┌─ Information provided

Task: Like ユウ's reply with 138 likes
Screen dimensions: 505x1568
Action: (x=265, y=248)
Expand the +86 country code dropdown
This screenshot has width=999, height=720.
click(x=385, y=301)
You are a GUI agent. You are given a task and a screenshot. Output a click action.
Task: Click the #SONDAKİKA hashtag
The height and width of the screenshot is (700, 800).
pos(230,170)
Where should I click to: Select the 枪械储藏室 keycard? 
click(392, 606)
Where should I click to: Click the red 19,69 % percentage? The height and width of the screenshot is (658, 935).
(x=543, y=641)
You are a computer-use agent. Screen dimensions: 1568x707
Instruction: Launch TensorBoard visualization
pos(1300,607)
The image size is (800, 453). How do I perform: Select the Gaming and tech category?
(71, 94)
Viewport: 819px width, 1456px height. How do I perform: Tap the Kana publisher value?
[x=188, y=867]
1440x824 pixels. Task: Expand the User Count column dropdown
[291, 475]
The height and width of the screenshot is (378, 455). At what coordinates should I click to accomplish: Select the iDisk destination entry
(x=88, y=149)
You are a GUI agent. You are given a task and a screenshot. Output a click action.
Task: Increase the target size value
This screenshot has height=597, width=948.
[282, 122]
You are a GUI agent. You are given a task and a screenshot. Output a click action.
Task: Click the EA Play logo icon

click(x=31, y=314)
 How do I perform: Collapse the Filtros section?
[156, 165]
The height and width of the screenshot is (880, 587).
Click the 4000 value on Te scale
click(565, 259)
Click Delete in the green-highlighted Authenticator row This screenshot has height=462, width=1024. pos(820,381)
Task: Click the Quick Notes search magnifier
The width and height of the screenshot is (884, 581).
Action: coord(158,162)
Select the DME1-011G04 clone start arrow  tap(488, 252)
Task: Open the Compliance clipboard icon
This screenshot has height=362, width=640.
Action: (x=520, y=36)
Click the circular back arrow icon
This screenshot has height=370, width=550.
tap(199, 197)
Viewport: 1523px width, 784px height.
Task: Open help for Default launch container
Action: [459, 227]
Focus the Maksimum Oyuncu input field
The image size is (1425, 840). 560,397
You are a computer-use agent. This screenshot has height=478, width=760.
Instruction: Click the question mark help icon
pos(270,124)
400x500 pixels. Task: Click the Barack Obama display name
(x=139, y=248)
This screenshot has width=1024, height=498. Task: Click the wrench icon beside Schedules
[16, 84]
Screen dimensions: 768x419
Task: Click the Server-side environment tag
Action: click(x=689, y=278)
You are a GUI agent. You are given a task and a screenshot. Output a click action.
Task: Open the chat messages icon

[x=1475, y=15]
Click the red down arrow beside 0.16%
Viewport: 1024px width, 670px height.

└─

Stated problem
Please render the listing above as a JSON list of strings, one string per line, with blank lines left out.

Result of this exercise
[
  "Task: Like ユウ's reply with 138 likes",
  "Screen dimensions: 505x1568",
  "Action: (x=265, y=248)",
  "Expand the +86 country code dropdown",
  "This screenshot has width=999, height=720.",
  "click(x=385, y=301)",
  "You are a GUI agent. You are given a task and a screenshot. Output a click action.",
  "Task: Click the #SONDAKİKA hashtag",
  "The height and width of the screenshot is (700, 800).",
  "pos(230,170)",
  "Where should I click to: Select the 枪械储藏室 keycard? ",
  "click(392, 606)",
  "Where should I click to: Click the red 19,69 % percentage? The height and width of the screenshot is (658, 935).",
  "(x=543, y=641)",
  "You are a computer-use agent. Screen dimensions: 1568x707",
  "Instruction: Launch TensorBoard visualization",
  "pos(1300,607)",
  "The image size is (800, 453). How do I perform: Select the Gaming and tech category?",
  "(71, 94)",
  "Viewport: 819px width, 1456px height. How do I perform: Tap the Kana publisher value?",
  "[x=188, y=867]",
  "1440x824 pixels. Task: Expand the User Count column dropdown",
  "[291, 475]",
  "The height and width of the screenshot is (378, 455). At what coordinates should I click to accomplish: Select the iDisk destination entry",
  "(x=88, y=149)",
  "You are a GUI agent. You are given a task and a screenshot. Output a click action.",
  "Task: Increase the target size value",
  "This screenshot has height=597, width=948.",
  "[282, 122]",
  "You are a GUI agent. You are given a task and a screenshot. Output a click action.",
  "Task: Click the EA Play logo icon",
  "click(x=31, y=314)",
  " How do I perform: Collapse the Filtros section?",
  "[156, 165]",
  "The height and width of the screenshot is (880, 587).",
  "Click the 4000 value on Te scale",
  "click(565, 259)",
  "Click Delete in the green-highlighted Authenticator row This screenshot has height=462, width=1024. pos(820,381)",
  "Task: Click the Quick Notes search magnifier",
  "The width and height of the screenshot is (884, 581).",
  "Action: coord(158,162)",
  "Select the DME1-011G04 clone start arrow  tap(488, 252)",
  "Task: Open the Compliance clipboard icon",
  "This screenshot has height=362, width=640.",
  "Action: (x=520, y=36)",
  "Click the circular back arrow icon",
  "This screenshot has height=370, width=550.",
  "tap(199, 197)",
  "Viewport: 1523px width, 784px height.",
  "Task: Open help for Default launch container",
  "Action: [459, 227]",
  "Focus the Maksimum Oyuncu input field",
  "The image size is (1425, 840). 560,397",
  "You are a computer-use agent. This screenshot has height=478, width=760.",
  "Instruction: Click the question mark help icon",
  "pos(270,124)",
  "400x500 pixels. Task: Click the Barack Obama display name",
  "(x=139, y=248)",
  "This screenshot has width=1024, height=498. Task: Click the wrench icon beside Schedules",
  "[16, 84]",
  "Screen dimensions: 768x419",
  "Task: Click the Server-side environment tag",
  "Action: click(x=689, y=278)",
  "You are a GUI agent. You are given a task and a screenshot. Output a click action.",
  "Task: Open the chat messages icon",
  "[x=1475, y=15]",
  "Click the red down arrow beside 0.16%",
  "Viewport: 1024px width, 670px height."
]